* [What you need to do] Rewrite the items below from the line containing "303, 695, 308)" up to and including the line containing "Dream Test bbox: (0, 324, 127, 343)", replacing "clicked" with "selected" and leaving everything else unchanged.

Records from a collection
::::::::

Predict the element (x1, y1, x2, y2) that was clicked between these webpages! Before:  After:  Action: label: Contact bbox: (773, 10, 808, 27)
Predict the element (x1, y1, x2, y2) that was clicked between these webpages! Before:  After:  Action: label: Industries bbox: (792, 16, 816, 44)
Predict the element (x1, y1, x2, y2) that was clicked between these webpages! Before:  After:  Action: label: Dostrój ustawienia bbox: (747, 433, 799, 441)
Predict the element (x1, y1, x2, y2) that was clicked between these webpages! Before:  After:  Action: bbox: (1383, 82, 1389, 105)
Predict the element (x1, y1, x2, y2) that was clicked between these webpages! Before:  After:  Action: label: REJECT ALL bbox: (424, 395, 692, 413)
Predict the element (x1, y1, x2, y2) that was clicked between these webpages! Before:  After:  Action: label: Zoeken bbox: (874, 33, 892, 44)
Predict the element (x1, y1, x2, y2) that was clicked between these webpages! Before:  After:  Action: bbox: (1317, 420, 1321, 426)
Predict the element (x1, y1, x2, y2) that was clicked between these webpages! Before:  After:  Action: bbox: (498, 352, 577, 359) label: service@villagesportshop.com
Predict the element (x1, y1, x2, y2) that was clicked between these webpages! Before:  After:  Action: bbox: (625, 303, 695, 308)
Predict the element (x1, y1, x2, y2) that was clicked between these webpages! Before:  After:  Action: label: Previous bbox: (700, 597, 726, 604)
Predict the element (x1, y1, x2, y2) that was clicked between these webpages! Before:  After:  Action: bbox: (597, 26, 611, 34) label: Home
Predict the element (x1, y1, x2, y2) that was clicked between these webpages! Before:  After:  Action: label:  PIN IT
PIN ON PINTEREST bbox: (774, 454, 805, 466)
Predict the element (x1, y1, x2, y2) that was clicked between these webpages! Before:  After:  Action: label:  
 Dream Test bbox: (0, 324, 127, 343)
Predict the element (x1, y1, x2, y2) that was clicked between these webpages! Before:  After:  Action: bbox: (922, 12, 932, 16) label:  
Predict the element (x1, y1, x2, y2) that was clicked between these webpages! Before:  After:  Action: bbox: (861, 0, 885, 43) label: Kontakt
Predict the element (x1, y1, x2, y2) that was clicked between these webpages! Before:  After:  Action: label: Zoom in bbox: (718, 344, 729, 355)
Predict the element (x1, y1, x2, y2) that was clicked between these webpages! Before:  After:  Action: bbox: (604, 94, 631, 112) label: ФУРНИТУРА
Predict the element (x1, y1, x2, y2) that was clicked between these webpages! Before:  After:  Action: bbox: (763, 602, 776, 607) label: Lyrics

::::::::

* [Task answer]
Predict the element (x1, y1, x2, y2) that was selected between these webpages! Before:  After:  Action: bbox: (625, 303, 695, 308)
Predict the element (x1, y1, x2, y2) that was selected between these webpages! Before:  After:  Action: label: Previous bbox: (700, 597, 726, 604)
Predict the element (x1, y1, x2, y2) that was selected between these webpages! Before:  After:  Action: bbox: (597, 26, 611, 34) label: Home
Predict the element (x1, y1, x2, y2) that was selected between these webpages! Before:  After:  Action: label:  PIN IT
PIN ON PINTEREST bbox: (774, 454, 805, 466)
Predict the element (x1, y1, x2, y2) that was selected between these webpages! Before:  After:  Action: label:  
 Dream Test bbox: (0, 324, 127, 343)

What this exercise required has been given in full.